Os juízes não contestaram as evidências do papel da Sérvia durante a guerra, ou de seu fornecimento contínuo de armas, dinheiro, combustível e pessoal para seus aliados na Bósnia e na Croácia. Mas os juízes argumentaram que não havia provas de que esse amplo apoio se destinava a ser usado para crimes, ao invés do que eles consideravam como esforços de guerra legítimos.
Desde que o veredicto foi anulado, os promotores têm lutado para encontrar uma maneira de estabelecer o vínculo crucial que legalmente ligava muitos crimes de guerra na Bósnia e na Croácia à Segurança do Estado sérvia e, por extensão, a seu chefe, Milosevic.
Já se passaram mais de três anos desde o fechamento do Tribunal Criminal Internacional para a Ex-Iugoslávia em Haia, e a instituição sucessora, o Mecanismo Residual Internacional para Tribunais Criminais, foi o local oficial para o último julgamento.
Como muitos julgamentos de crimes de guerra, o caso contra Stanisic e seu vice foi complexo e demorado, remontando à sua acusação em 2003. Os dois homens foram absolvidos em um julgamento em 2013, mas apelam de juízes, considerando aspectos jurídicos e factuais fundamentais erros, anulou esse veredicto dois anos depois e ordenou um novo julgamento.
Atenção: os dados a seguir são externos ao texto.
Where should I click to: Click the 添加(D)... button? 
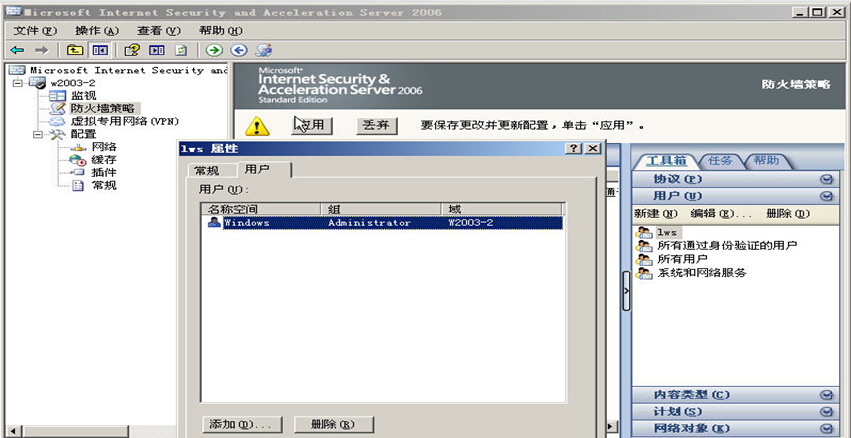coord(242,425)
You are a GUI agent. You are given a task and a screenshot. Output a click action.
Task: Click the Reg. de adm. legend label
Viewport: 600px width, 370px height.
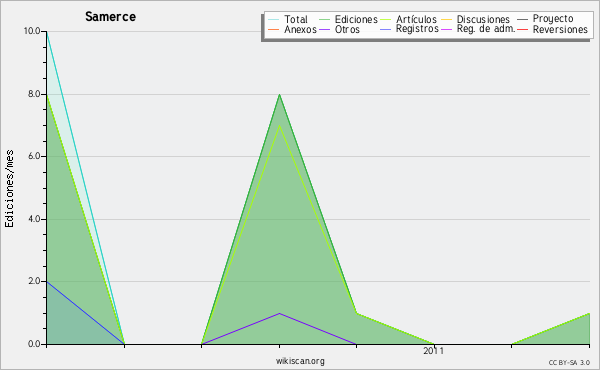tap(486, 29)
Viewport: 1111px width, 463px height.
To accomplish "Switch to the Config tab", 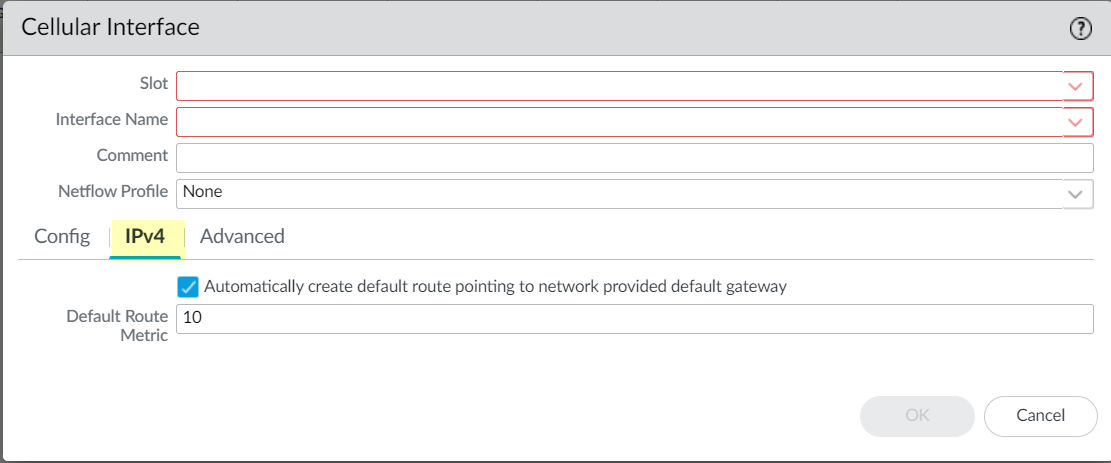I will click(x=62, y=237).
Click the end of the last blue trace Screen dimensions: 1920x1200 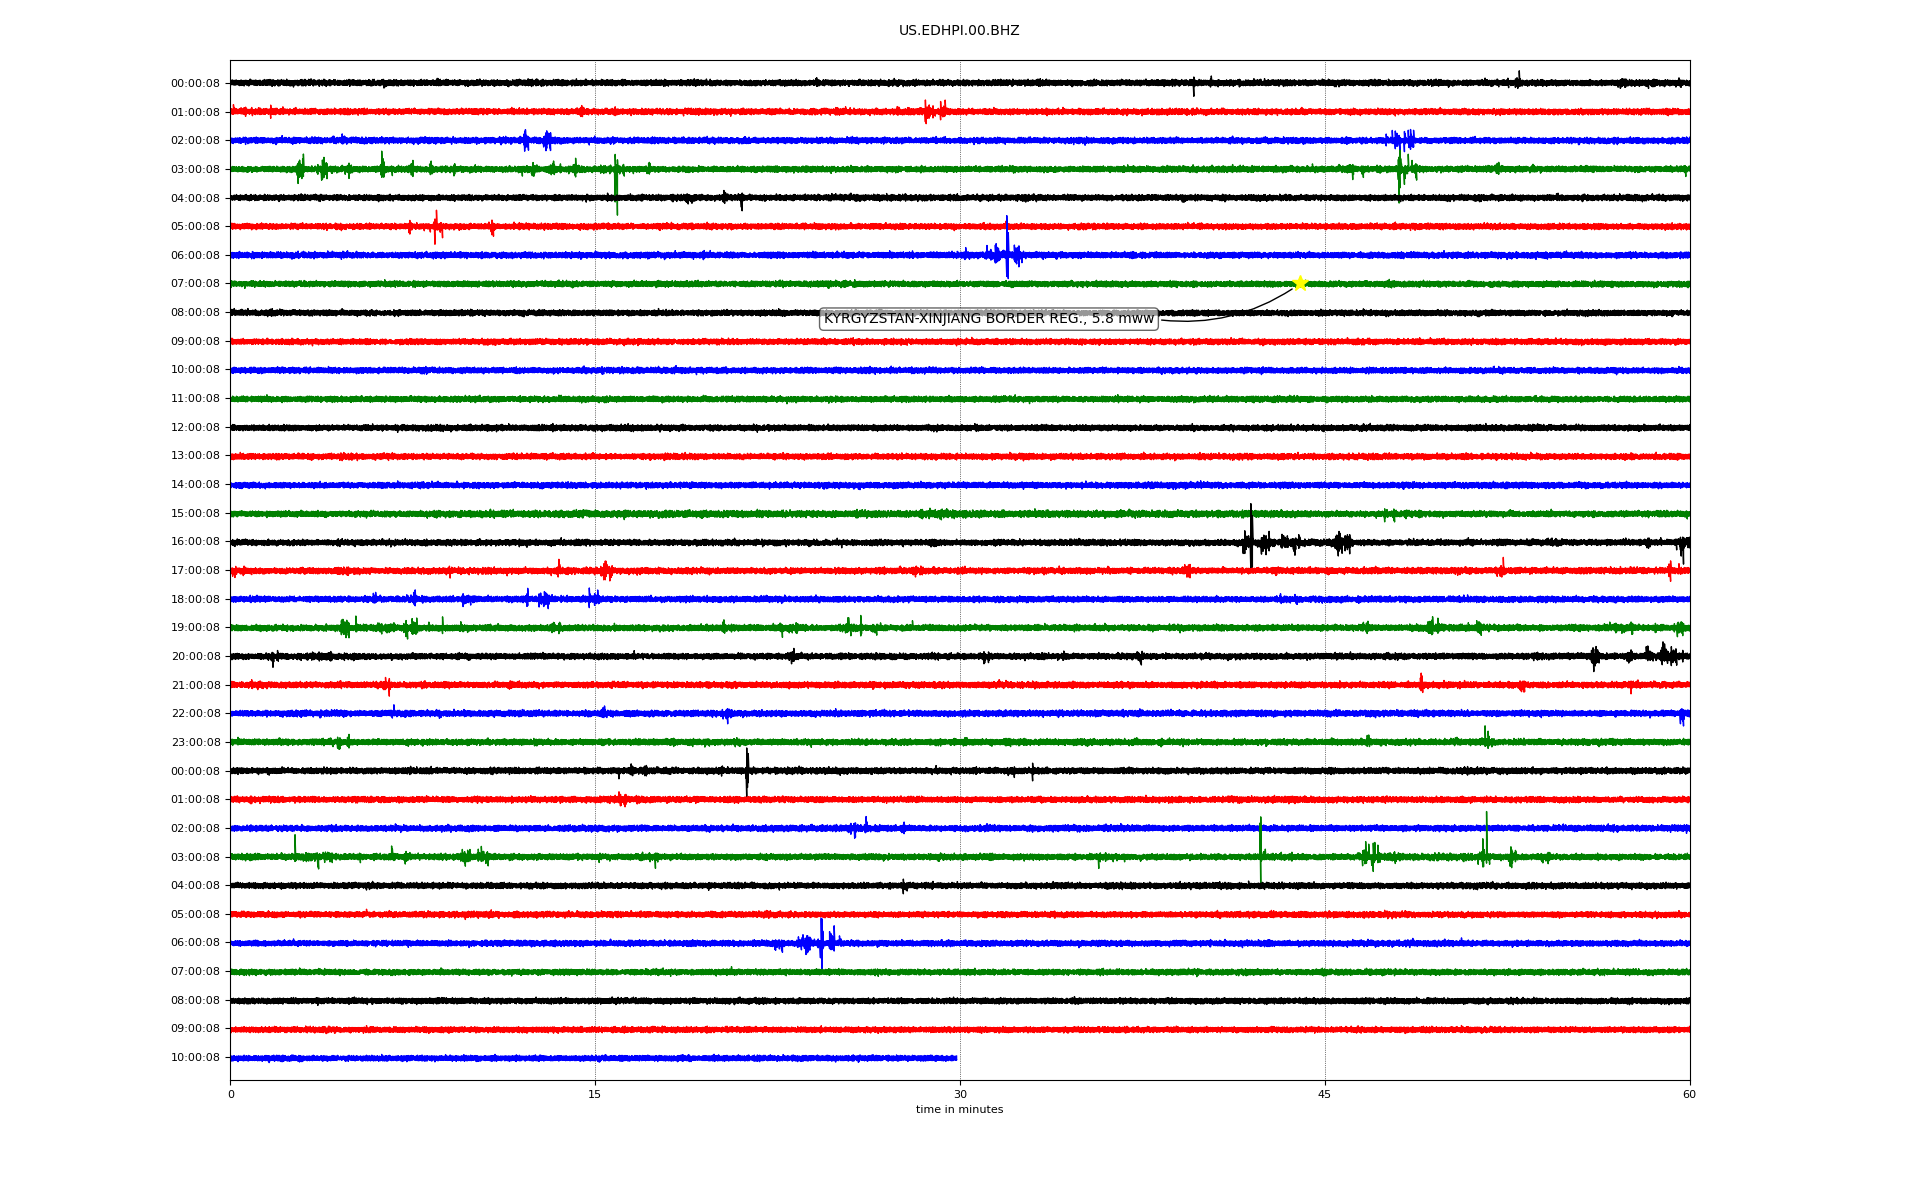956,1058
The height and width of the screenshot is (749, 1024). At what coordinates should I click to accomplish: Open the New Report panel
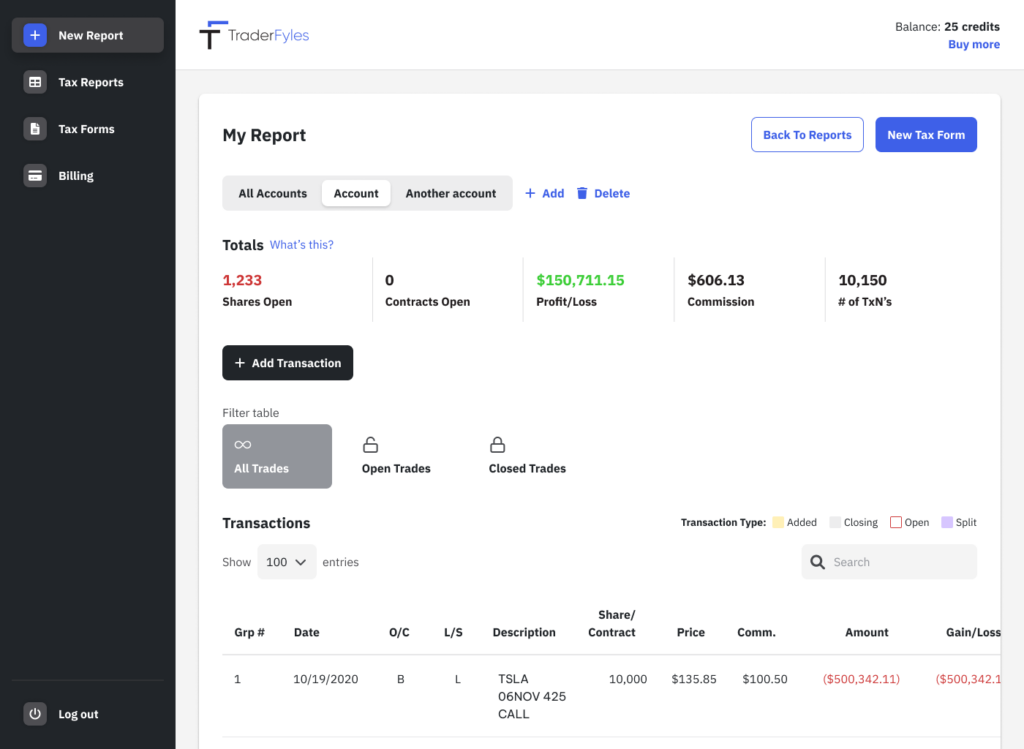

Wayne Jordash, o advogado de defesa de Stanisic, chamou o caso da promotoria de “frágil” e disse que estava cheio de exageros selvagens e motivado por uma compreensão insuficiente da guerra.
“Não faz sentido que Stanisic fosse o braço direito de Milosevic, como diz a promotoria”, disse Jordash, “que ele esteja negociando com enviados internacionais, ajudando a libertar soldados de paz da ONU capturados, mas ainda mexendo com paramilitares sujos que estavam saqueando e bebendo e causando problemas. ”
A acusação contou com dezenas de testemunhas, inúmeros vídeos e interceptações de rádio e telefone para tentar estabelecer que os dois homens eram parte de uma conspiração organizada que orquestrou a remoção forçada e permanente da maioria dos não-sérvios de partes da Croácia e Bósnia .
Os promotores introduziram registros recém-obtidos dos arquivos da polícia secreta sérvia, que incluíam detalhes sobre os recrutas paramilitares e pagamentos a eles. Os pagamentos a um grupo chamado Boinas Vermelhas foram assinados pelo Sr. Simatovic.
Os registros secretos foram fornecidos por Belgrado, e os promotores disseram que eles mostraram que esses grupos – com nomes como Tigres de Arkan, Escorpiões, Lobos Cinzentos e Águias Brancas – não eram bandos informais de criminosos ou homens que pegaram em armas espontaneamente, mas Homens bem treinados, bem equipados e bem pagos uniformizados, dirigidos pela polícia secreta chefiada pelo Sr. Stanisic e o Sr. Simatovic.
Os promotores disseram que esses grupos foram encarregados de fazer o trabalho sujo durante as operações de limpeza étnica.